At age four, Jessica White lost most of her hearing through bacterial meningitis. Growing up in an isolated rural community among hearing people, she was raised as a hearing person. She wasn’t taught to sign.
As an adult researcher, White discovered the story of Maud Praed, the deaf daughter of 19th-century Queensland novelist Rosa Praed, who was taught to speak rather than sign despite having no hearing at all. White realised how difficult her and Maud's lives had been because of the expectation that deaf people should be like hearing people – rather than learning their own language and culture.
In Hearing Maud – a highly unusual and original work of creative nonfiction – White unpicks the connections and intersections between Maud Praed’s life and her own. She delves, too, into the history of deafness in Australian literature, both by and about deaf people. White's eloquent and affecting account of her own daily frustrations with hearing tells us both how much and how little things have changed since Maud lived. Have we really evolved in our understanding of speech and deafness?

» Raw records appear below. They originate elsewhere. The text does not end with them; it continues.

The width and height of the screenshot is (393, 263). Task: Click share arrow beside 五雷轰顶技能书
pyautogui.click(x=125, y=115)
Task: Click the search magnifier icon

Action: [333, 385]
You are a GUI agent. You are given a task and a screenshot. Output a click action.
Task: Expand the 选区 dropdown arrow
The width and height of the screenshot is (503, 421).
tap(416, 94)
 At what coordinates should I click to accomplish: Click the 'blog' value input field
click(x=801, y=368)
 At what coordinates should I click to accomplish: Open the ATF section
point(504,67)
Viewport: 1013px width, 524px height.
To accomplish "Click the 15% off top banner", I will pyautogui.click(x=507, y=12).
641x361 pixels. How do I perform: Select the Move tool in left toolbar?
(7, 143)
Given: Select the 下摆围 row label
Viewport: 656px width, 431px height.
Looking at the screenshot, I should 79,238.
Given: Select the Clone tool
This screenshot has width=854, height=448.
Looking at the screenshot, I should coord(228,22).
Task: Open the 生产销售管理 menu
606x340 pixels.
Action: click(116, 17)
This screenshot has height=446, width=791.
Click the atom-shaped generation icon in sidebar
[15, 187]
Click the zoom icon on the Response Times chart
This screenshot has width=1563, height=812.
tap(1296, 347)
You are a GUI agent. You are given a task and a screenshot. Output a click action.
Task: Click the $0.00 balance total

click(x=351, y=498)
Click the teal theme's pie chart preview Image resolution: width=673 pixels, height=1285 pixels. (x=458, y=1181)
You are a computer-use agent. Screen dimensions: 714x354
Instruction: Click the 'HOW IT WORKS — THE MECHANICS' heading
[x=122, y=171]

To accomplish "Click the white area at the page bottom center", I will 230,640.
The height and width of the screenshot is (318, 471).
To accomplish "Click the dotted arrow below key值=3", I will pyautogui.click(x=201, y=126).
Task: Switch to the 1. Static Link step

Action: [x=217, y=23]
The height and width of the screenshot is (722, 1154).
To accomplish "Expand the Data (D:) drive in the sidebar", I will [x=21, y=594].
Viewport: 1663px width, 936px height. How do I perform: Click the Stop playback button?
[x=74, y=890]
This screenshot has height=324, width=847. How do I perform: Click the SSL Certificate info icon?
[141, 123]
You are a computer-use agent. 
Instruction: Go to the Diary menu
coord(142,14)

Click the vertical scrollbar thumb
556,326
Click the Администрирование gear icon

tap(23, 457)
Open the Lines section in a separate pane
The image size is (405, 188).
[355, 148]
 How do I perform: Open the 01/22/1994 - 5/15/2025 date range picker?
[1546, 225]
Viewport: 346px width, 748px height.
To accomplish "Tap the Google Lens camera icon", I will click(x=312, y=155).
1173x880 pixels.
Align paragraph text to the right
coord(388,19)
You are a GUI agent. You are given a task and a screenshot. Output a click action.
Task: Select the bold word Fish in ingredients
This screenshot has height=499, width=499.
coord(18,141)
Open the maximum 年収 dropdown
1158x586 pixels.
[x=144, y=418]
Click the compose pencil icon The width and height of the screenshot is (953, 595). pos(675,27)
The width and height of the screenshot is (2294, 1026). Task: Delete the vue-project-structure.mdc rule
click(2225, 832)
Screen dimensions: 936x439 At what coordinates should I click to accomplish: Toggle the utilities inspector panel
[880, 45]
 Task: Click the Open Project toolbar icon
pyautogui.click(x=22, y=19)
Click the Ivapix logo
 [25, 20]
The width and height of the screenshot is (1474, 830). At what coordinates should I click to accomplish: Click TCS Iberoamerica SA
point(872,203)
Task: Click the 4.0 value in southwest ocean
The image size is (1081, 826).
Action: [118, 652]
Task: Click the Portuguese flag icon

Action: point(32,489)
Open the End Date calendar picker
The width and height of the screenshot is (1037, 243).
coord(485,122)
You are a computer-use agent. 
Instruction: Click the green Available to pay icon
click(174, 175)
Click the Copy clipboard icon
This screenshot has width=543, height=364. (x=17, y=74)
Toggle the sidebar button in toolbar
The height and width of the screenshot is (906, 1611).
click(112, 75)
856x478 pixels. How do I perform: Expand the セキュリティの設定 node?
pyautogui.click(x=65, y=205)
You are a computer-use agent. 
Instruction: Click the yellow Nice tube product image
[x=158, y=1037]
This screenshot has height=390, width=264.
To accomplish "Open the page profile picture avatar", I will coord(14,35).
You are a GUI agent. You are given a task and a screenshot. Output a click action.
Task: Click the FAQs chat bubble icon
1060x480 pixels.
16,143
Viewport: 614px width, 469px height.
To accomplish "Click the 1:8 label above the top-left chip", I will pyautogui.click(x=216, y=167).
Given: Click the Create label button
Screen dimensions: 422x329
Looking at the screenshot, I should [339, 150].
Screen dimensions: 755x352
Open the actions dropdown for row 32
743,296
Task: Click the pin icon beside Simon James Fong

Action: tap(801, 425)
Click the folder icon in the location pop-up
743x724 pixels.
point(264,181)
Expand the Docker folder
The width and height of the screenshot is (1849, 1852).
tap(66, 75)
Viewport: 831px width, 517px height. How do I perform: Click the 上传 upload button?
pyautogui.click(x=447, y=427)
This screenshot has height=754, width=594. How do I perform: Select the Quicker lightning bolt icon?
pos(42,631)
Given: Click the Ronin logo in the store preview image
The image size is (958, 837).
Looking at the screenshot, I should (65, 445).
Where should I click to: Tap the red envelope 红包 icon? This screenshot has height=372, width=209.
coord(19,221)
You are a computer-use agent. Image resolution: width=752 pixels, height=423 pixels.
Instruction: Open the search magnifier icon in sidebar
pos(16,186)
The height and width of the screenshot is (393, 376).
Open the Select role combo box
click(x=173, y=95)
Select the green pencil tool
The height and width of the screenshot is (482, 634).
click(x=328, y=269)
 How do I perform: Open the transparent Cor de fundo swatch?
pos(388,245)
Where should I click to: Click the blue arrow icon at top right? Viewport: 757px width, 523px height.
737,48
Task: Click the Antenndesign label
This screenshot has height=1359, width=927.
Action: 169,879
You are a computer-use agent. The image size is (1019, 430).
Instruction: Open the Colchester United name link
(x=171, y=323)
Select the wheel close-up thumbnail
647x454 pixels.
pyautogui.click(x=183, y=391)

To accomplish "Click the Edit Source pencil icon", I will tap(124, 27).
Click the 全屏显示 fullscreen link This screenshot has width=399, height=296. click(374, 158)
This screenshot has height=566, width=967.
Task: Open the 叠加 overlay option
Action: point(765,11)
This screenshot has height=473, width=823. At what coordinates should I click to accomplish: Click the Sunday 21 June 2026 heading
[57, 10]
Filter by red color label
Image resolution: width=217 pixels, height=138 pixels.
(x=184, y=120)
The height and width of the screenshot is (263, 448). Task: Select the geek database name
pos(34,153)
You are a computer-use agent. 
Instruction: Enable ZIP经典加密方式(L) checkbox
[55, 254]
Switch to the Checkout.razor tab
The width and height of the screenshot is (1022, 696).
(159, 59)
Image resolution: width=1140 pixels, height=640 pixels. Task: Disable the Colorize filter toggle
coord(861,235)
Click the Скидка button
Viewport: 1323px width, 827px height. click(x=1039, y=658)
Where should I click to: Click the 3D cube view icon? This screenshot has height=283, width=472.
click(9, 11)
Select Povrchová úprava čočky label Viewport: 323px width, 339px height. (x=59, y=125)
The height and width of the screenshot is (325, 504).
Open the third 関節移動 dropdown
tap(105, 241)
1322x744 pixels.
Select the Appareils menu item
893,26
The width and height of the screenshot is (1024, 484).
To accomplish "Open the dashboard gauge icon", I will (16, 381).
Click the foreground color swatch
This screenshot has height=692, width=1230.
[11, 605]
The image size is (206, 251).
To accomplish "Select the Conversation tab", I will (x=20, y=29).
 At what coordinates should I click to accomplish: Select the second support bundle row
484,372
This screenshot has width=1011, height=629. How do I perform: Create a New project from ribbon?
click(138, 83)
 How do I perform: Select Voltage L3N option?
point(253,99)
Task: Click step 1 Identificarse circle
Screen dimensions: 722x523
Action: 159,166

Part memoir and part biography, Hearing Maud is about finding kindred spirits in history. Join this singular voice in Australian literature for a discussion with Fiona Wright about writing, disability, and how we try, and fail, and try again to understand each other.
Readings will be our bookseller for this event.
This event will be Auslan interpeted.
Jessica White is the author of A Curious Intimacy (Viking, 2007), for which she was named a Sydney Morning Herald Best Young Novelist, and Entitlement (Viking, 2012). Jessica’s work has appeared widely in literary journals, including Meanjin, Southerly, Review of Australian Fiction, Overland, Island and Griffith Review, as well as numerous academic publications. She has also been shortlisted or longlisted for prizes such as the Commonwealth Short Story Prize, the Calibre Prize, the Elizabeth Jolley Prize and the Peter Blazey Award for life writing. She currently researches and lectures at the University of Queensland.
Fiona Wright is a writer, editor and critic from Sydney. Her book of essays Small Acts of Disappearance won the 2016 Kibble Award and the Queensland Literary Award for non-fiction, and her new collection, The World Was Whole was longlisted for the 2019 Stella Prize. Her poetry collections are Knuckled (2011) and Domestic Interior (2017).